___ Records for this exercise ___

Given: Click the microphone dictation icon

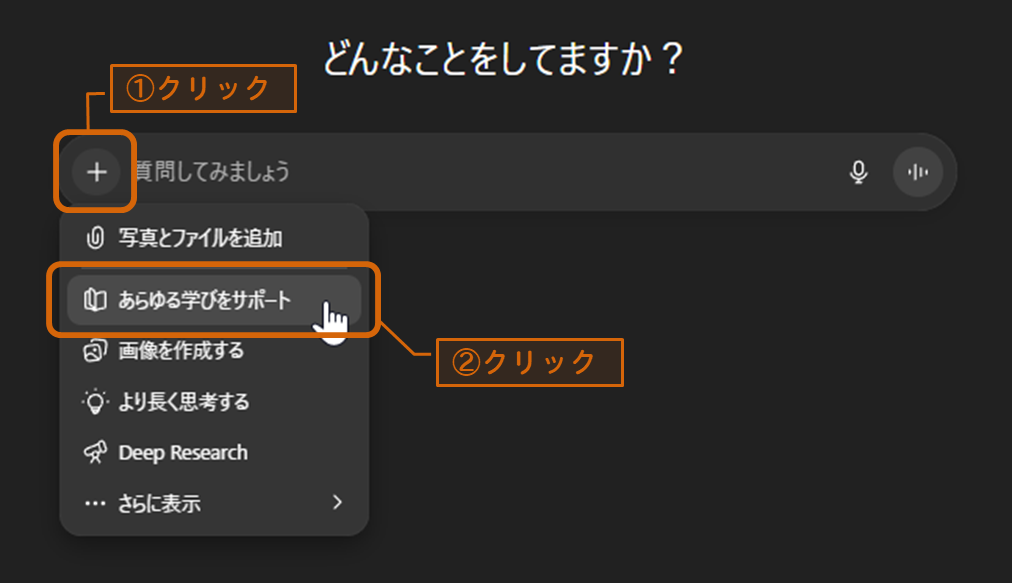Looking at the screenshot, I should tap(858, 172).
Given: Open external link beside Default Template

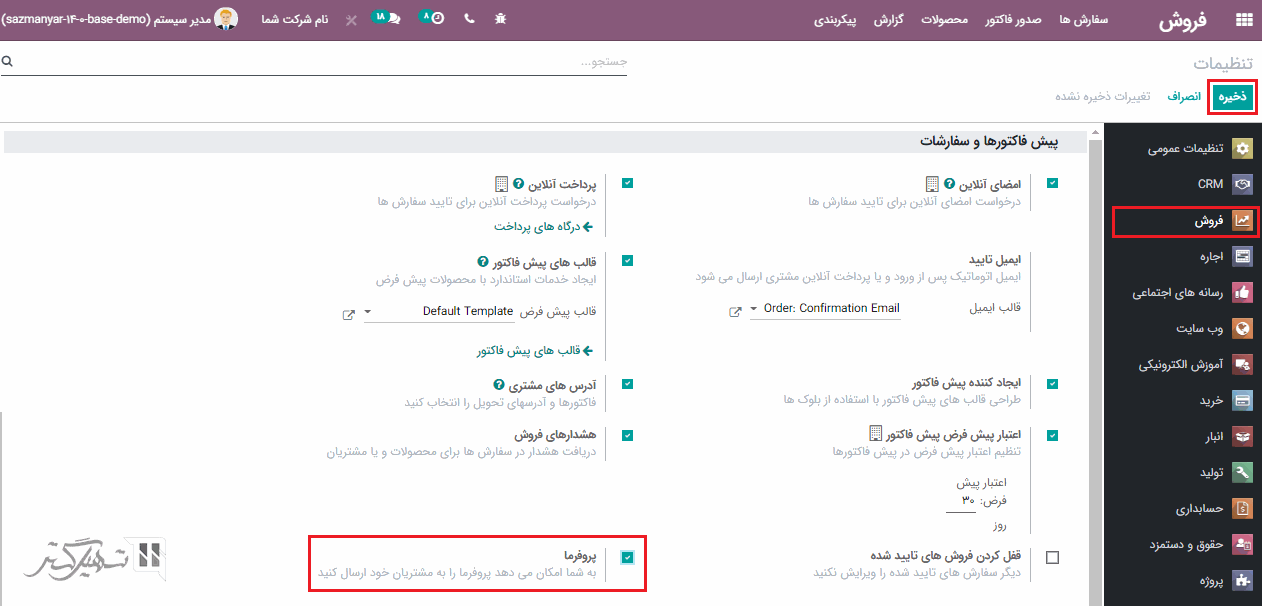Looking at the screenshot, I should pyautogui.click(x=348, y=314).
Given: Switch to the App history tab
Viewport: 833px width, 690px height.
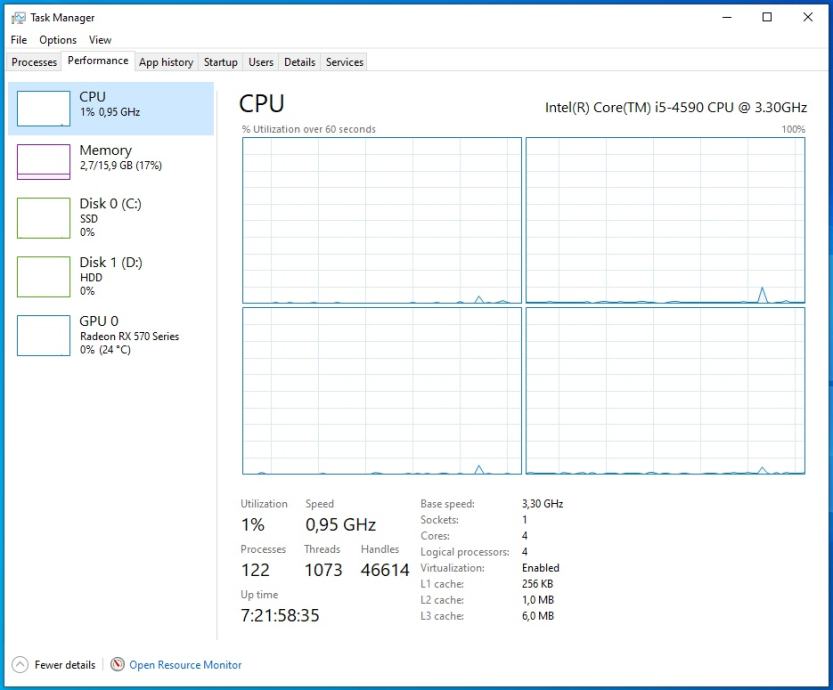Looking at the screenshot, I should (x=166, y=62).
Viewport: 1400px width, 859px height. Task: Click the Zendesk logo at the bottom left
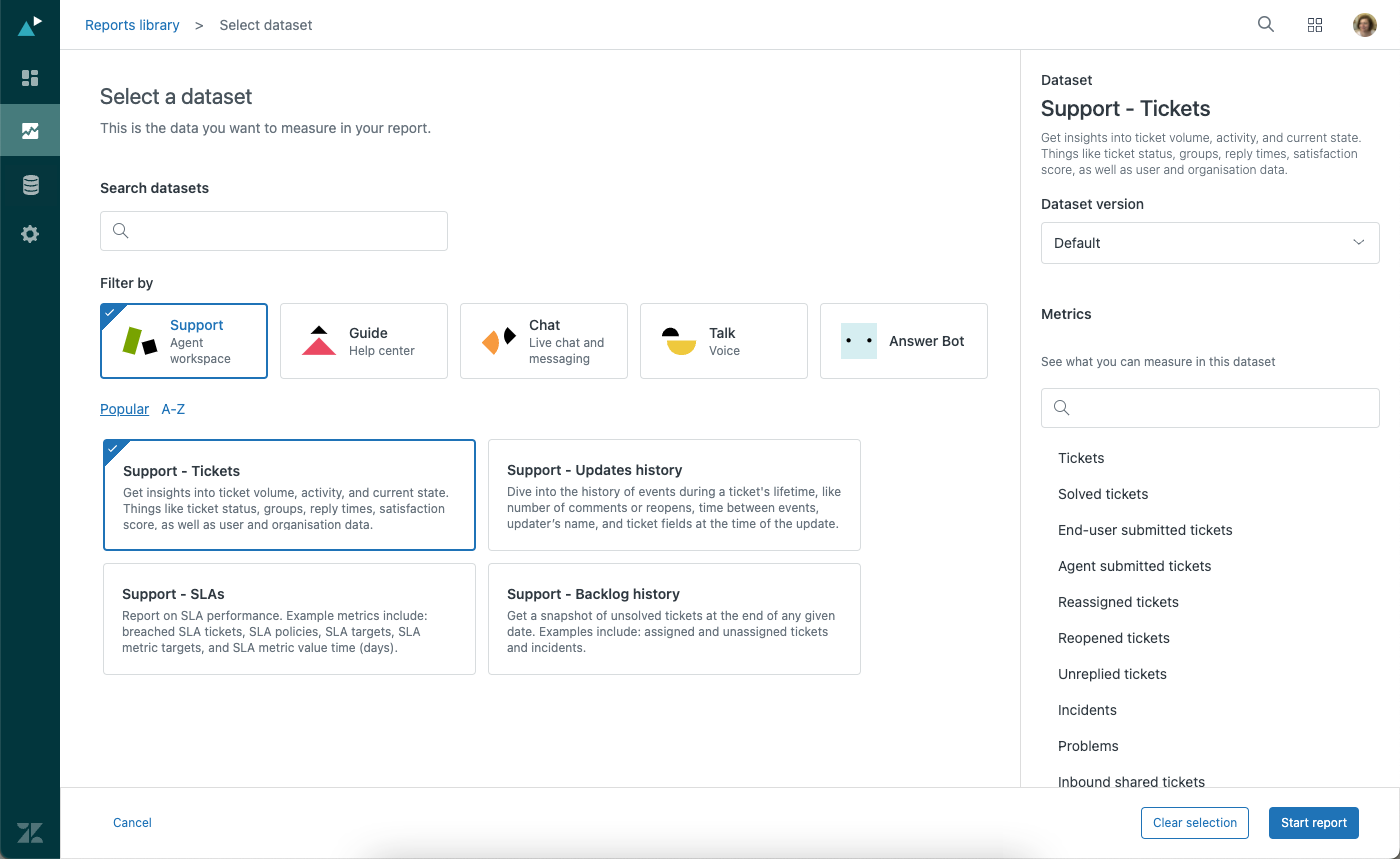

___

▶ Exercise details
Without the pictures, reproduce every entry exactly as written.

▶ Response area
Given: Click the microphone dictation icon

Looking at the screenshot, I should tap(858, 172).
Given: Open external link beside Default Template

Looking at the screenshot, I should pyautogui.click(x=348, y=314).
Given: Switch to the App history tab
Viewport: 833px width, 690px height.
Looking at the screenshot, I should (x=166, y=62).
Viewport: 1400px width, 859px height. Task: Click the Zendesk logo at the bottom left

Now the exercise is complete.